The first thing we do when we wake up is to find some food. We find a small restaurant down the street with decent prices, and each order a plate of “seafood noodles”. The plate comes full of vegetables, squid, and shrimp, which are cooked to perfection. It hits the spot.
We spend the rest of the afternoon lazing around on the beach. We are the only people all afternoon, besides Claudio, the Italian pasta cook who made us dinner last night. He comes to join us mid-way through the day. We’re craving more fresh fruit but pretty far away from anywhere we can do some shopping, so Claudio offers to drive us down to the market on his motorbike. He was going to pick up some more fish anyway. Awesome!
He can only fit two of us on the bike, so Tamara decides to stay back and trusts me to pick up a good selection of fruit and veg. We’ve got a pretty regular order now; mangoes, bananas, pineapple, carrots and cucumbers.
Getting on Claudio’s motorcycle feels less than stable. It’s old, and every bump in the road makes me wonder if a piece of the bike might just go flying off. We make it into town alive but I hang on for dear life. We buy a whole lot of different fruit, including some stuff I’ve never tried before, and Claudio picks out a big red fish. Neither of us know what kind it is, though. We stuff all the fruit in my backpack, including an entire watermelon, and tie the bagged fish to the back of the motorbike to drive home.
When I get back, Tamara and I enjoy a delicious mango and try the mystery fruit. It’s red and shaped a bit like a bell pepper, but much smaller. It tastes like an Asian pear and is quite refreshing. I still don’t know it’s official name.
For the sunset, we walk back down to the beach. I make sure to bring my camera this time.
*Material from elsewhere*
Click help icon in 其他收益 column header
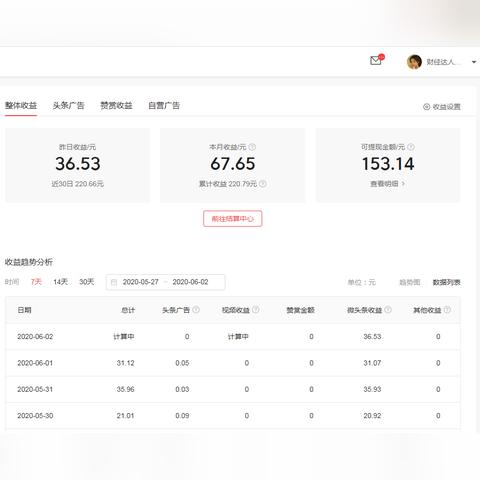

Devon, a fellow Canadian, joins us as we climb up the rocks for the fabulous sunset and we all chat away, exchanging travel stories. He’s been traveling for almost a year so far, and doesn’t plan to be back in Canada for at least another two. I always envy these people who just leave everything behind to go wherever and do whatever they want for such incredibly long amounts of time. It’s so cool, and I think a lot harder than it sounds. Living in hostels for three years wouldn’t be a walk in the park, but the things you would do and see in those three years would make it all worth it I’m sure.
After the sunset we’re all hungry, so Devon drives us into town on his motorcycle, which is much sturdier than Claudio’s. All three of us squeeze on and drive ten minutes into the centre where we find a place called “SwissFoodViet” who’s sign boasts to have the “Best Burgers in Town!”.
I don’t know when burgers became a Swiss dish, but we all want to indulge in a big juicy burger anyway. It just happens sometimes. We all get a burger with Swiss cheese, which I guess kinda makes them a Swiss restaurant? They taste incredible. So far the food in Phu Quoc has been amazing, but I make note that I should be eating more seafood and less burgers because I’m only on this island for another couple days.
We stop for an ice cream on the way home, and have a relatively early night. Tomorrow, a group of people in the hostel are leaving, and Tam and I plan to do some trekking or motorbiking around to explore the island. There is a huge spider in our room and Tamara bravely murders it with a water bottle, which I highly appreciate.
Okay, so that’s not the spider from our room…but it was in the bathroom which still counts. Our room spider was much smaller, but still creepy.